The lopsided 2:1 outcome rejecting the RWDSU represents another failure for organized labor in its longstanding effort to make inroads in the South, where union membership has historically been low. Predictably, union officials groused about their defeat and vowed to keep up their campaign against Amazon, which reportedly added 500,000 job opportunities around the world in 2020, over 400,000 of which were in the United States.
In what has become almost a tradition after a union loss, the RWDSU said that it would not take “no” for an answer and that it would challenge the election results in a bid to hold a new vote. One of the union’s complaints included the fact that the U.S. Postal Service apparently placed a mailbox in front of the Amazon facility, and the offending mailbox somehow sent a signal that Amazon was involved with running the election, which is a bit of a stretch to say the least. More realistically one might argue that since this was a mail-in ballot campaign, placing a mailbox at the place where voters work might have helped increase turnout.
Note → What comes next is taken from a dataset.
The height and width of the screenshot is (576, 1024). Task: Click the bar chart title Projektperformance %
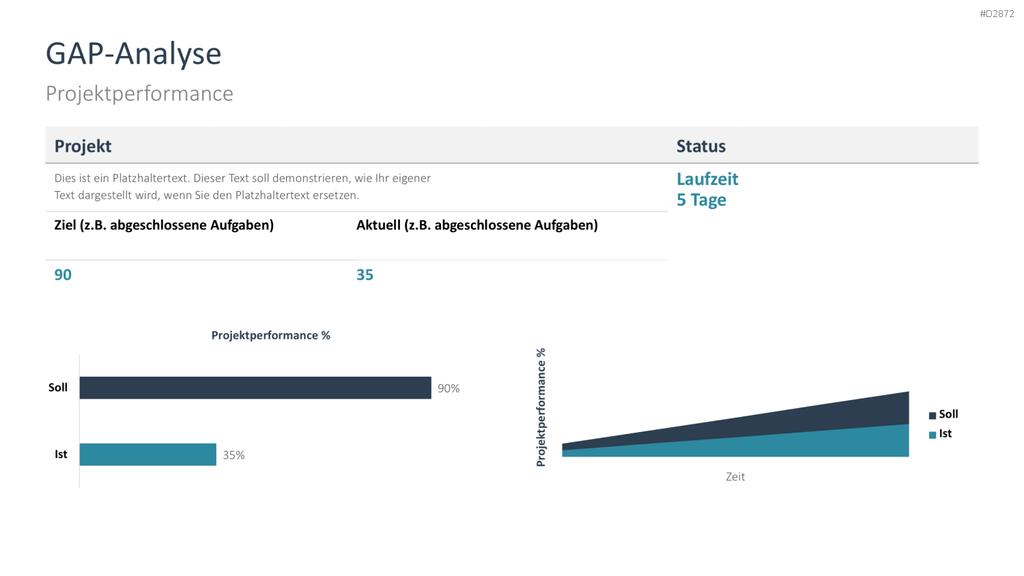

For his part, AFL-CIO President Richard Trumka accused Amazon of “systematic bullying and intimidation” of its Alabama employees and repeated his call for passage of the Protecting the Right to Organize (PRO) Act, which presumably he thinks might have produced a different outcome.
One has to wonder why passage of the PRO Act might make such a difference. One reason could be that with that legislation, spurious claims about mailboxes or similar alleged “interference” could actually become the basis for the National Labor Relations Board (NLRB) to overturn the election results and force the employer—in this case Amazon—to bargain with the union that had just lost. That does not sound very democratic, but at least the union would get what it wants. In a touch of irony, the PRO Act would also allow unions to request mail-in ballots whenever they want (not just in a pandemic), but that didn’t seem to work out well here.
Rather than continue to harass an employer after losing or pushing for lopsided legislation, union officials might do well to consider the thoughts of the Amazon employees they so desperately want to welcome into their ranks. Were they to do so, they might realize that the issue is not employer interference or that the system that has allowed workers the right to unionize since 1935 is somehow “broken.”
As one Amazon employee put it, “A lot of us are in agreement that we don’t need anybody there to speak for us and take our money.” Another employee echoed that sentiment saying, “Amazon is not perfect, there are flaws, but we are committed to correcting those flaws…. We just feel like we can do it without a union. Why pay a union to do something we can do ourselves?” Indeed.
Considering that Amazon pays its Alabama employees at least double the state (and national) minimum wage and provides health care and other benefits, it seems that the RWDSU could not answer those questions by showing what it had to offer. In business that is called a value proposition. If you cannot demonstrate it, lopsided legislation like the PRO Act won’t convince workers to vote for you.